Refinancing Your Mortgage in Ontario
Improve the terms of your mortgage.
What is Refinancing a Mortgage?
Refinancing a mortgage occurs when you take out a new mortgage to replace your current mortgage. When you refinance your mortgage, the remaining amount of your current loan is paid off and a new loan is created.
Common reasons to refinance your mortgage includes:
- To get a better interest rate.
- To shorten your mortgage term.
- To lower your monthly payments.
- To change your mortgage structure.
- To take out equity to invest elsewhere.
- To consolidate debt from other loans or credit cards.
- To manage an emergency situation.
Homeowners will often refinance because they want to switch between mortgage lenders to find one with more favourable options — although you may choose to refinance with the same lender.
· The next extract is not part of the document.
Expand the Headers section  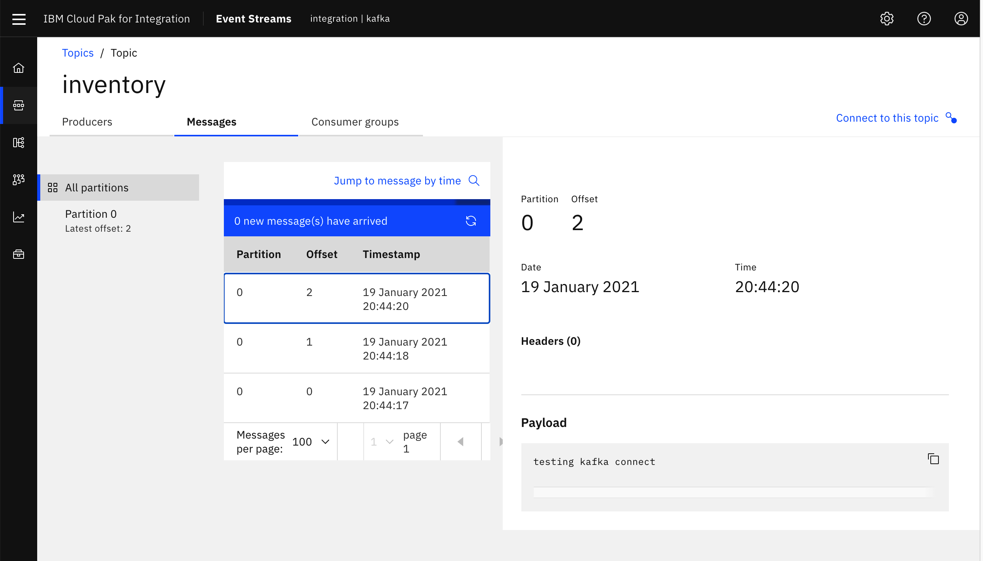click(550, 341)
If you are switching lenders, then it is important to be aware of the penalties associated with breaking your original mortgage. Examining these fees will help you decide whether refinancing will be financially beneficial for you.
Why work with a mortgage broker to refinance?
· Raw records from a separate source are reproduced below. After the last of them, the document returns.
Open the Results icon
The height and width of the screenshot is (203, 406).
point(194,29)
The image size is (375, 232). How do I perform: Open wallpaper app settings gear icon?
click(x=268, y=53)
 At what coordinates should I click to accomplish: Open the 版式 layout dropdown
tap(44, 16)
It can be very advantageous to work with a professional mortgage broker when refinancing.
Not only can a broker help you compare mortgage options to find the best alternative solution, they can also help you assess the financial benefits of a switch
Make sure that you’re refinancing your mortgage for the right reasons.
Common Types of Mortgage Refinancing
There are a number of ways that homeowners can refinance their mortgage. Depending on your reasons, there might be one refinancing option that is a better fit for your situation. Learn more about the different options available from our team.
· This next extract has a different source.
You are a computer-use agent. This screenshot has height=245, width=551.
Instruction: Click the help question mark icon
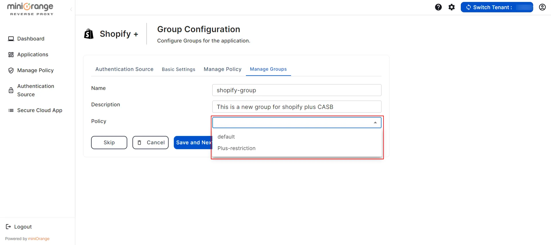point(438,7)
Are you struggling to find the funds for your big home renovation project? Refinancing may offer the perfect solution. Homeowners can use the equity that you’ve built up in your home is a great way to fund the renovation that you’ve been dreaming of.
A mortgage can be used to consolidate your existing debt from other loans, credit cards, or unsecured lines of credit.
Mortgages will offer much lower interest rates and can help reduce the amount you pay on a monthly basis.
A home equity loan is any type of loan that uses the equity of your home as collateral.
Home equity loans will typically have lower interest rates, more flexible options, and allow access to more funds than unsecured loans.
A reverse mortgage is a type of loan that allows you to access equity in your home and convert it into tax-free funds. Reverse mortgages are designed to be used by Canadians who are 55+ years of age and are looking to live more comfortably in their retirement.
Frequently Asked Questions About Refinancing
When is the best time to refinance your mortgage?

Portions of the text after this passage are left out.